Assignment
Resume the court opinion on the horse-racing permit, starting right after its last line.

Source document

But, as the board of supervisors has a proper field for the operation of its discretion in the enforcement of its zoning ordinance, after eliminating the moral ground of opposition to racing, this court cannot agree with the contentions of the appellant that the board of supervisors is wholly without jurisdiction to pass on the application, and that the permit of the State Racing Board is all that is required. (Dormax Oil Co. v. Bush, 42 Cal. App. 2d 243 [108 P.2d 710].) The same observation applies to the contention that the board should be by-passed and a writ directed to the respondent building inspector, requiring him to issue a permit forthwith. The writ should be directed to the board of supervisors and its members requiring them to cancel and annul the order denying [141 Cal. App. 2d 456] appellant's application, and to reopen the hearing with leave to hold a supplemental hearing upon due notice if they be so advised, and to reconsider the petition of appellants as to land use, wholly excluding any consideration as to the alleged immorality of horse racing and betting as authorized by state law, and wholly excluding from such consideration all testimony not received in open hearing, and all statements of alleged fact and arguments in petitions and letters on file, except the bare fact that the petitioners or letter writers approve or oppose the granting of the petition; also wholly excluding each and every instance of hearsay testimony unless supported by properly admissible testimony, it being further required that the attorneys representing any party in interest be granted a reasonable opportunity to examine or cross-examine every new witness produced.

Attention has already been called to the statement in the reporter's transcript that the case was tried before a superior court judge of San Bernardino County, "presiding as Superior Court Judge of Riverside County but actually sitting in San Bernardino County." The first page of the transcript begins:

"San Bernardino, California, May 24, 1955,

Afternoon Session

"Mr. Deegan: Your Honor, for the purpose of this case you are sitting as Superior Court Judge of Riverside County?

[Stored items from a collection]
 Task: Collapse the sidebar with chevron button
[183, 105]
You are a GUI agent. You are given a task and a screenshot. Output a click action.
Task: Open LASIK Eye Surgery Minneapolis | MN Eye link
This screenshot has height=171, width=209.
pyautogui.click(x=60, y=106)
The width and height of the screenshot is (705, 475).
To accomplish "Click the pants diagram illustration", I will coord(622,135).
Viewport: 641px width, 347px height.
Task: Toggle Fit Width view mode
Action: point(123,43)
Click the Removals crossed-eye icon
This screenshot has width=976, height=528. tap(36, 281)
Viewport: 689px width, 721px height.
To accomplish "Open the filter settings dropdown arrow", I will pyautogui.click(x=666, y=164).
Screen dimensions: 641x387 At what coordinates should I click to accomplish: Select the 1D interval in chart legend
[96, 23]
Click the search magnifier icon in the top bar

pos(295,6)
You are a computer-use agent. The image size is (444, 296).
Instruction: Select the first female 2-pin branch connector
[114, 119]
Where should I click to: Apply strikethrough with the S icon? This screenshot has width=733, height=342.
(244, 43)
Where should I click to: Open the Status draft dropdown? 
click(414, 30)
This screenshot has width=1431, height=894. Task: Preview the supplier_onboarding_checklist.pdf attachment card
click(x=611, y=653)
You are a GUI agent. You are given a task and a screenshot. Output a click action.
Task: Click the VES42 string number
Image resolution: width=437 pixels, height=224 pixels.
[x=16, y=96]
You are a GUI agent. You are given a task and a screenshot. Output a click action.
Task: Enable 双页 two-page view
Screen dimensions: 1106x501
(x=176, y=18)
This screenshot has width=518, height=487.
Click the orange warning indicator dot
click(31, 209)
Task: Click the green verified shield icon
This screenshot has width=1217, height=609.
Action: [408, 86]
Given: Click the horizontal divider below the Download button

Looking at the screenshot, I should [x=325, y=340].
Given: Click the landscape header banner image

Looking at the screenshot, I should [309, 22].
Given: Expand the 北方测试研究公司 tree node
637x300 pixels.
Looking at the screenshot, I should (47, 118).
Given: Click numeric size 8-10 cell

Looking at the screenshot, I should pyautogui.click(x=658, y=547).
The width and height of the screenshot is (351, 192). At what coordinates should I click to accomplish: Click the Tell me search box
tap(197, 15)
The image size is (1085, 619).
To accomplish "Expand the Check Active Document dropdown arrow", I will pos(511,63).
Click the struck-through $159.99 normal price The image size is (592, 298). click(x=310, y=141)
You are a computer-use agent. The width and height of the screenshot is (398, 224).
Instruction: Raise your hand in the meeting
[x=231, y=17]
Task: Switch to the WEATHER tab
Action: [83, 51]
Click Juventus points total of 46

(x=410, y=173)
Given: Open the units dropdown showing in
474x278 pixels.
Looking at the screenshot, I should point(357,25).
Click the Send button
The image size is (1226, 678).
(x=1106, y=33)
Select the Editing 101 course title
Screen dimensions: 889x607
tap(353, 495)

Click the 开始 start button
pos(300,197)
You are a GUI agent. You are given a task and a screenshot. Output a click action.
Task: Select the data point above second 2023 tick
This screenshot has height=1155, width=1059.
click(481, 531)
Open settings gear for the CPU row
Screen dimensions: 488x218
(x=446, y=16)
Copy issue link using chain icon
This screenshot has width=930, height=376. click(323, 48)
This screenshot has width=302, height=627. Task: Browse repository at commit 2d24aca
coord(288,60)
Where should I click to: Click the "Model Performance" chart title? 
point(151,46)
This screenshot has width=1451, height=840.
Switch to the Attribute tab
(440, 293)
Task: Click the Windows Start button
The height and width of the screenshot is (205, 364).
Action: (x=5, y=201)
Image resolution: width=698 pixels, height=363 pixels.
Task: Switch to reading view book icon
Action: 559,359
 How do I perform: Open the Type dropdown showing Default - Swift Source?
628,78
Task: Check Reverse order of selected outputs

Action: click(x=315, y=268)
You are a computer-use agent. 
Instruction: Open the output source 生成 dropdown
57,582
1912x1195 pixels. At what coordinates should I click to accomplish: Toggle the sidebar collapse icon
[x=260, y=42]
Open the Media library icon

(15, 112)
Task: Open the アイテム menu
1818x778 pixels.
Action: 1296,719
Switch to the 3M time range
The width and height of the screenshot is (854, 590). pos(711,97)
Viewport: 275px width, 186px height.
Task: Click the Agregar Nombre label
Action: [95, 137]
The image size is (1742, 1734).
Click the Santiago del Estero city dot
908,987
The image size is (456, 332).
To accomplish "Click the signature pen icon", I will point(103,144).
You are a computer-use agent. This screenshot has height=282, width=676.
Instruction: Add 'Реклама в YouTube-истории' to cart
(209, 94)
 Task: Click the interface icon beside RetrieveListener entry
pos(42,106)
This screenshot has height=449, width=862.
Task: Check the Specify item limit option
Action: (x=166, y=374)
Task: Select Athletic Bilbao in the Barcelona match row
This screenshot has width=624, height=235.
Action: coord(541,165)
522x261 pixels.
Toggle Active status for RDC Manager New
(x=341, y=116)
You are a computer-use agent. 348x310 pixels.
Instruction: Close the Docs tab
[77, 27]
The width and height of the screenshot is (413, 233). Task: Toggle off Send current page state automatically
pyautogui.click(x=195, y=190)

Task answer
"The Court: Yes, I appreciate you gentlemen coming over here, otherwise we would be in the position of having to exchange judges, get started on a case here, never could seem to finish up at the same time."

We assume from the foregoing that the judge who tried the case had secured the essential assignment from the Chairman of the Judicial Council to sit and act in Riverside County, but that for convenience the case was actually tried in the San Bernardino County courthouse, with the tacit or express consent of the attorneys. Appellant does not raise any point as to jurisdiction or error in this respect. But this court cannot let pass unnoticed the impropriety involved in this irregular procedure. [8] The sessions of the superior court of a given county, under the law, must be held in that county (Gov. Code, §§ 69741, 68099; 13 Cal.Jur.2d, "Courts," § 41).

The judgment is reversed, with instructions upon the going down of the remittitur to amend the findings of fact and conclusions [141 Cal. App. 2d 457] of law in accordance with the views expressed in this opinion, and to enter a judgment granting a peremptory writ of mandate directed to the board of supervisors of Riverside County and the members thereof requiring them forthwith to cancel and annul their order denying appellant's petition and to proceed without delay to carry on and complete a hearing in the manner indicated and set forth in this opinion.

Barnard, P. J., and Griffin, J., concurred.

FN *. Assigned by Chairman of Judicial Council.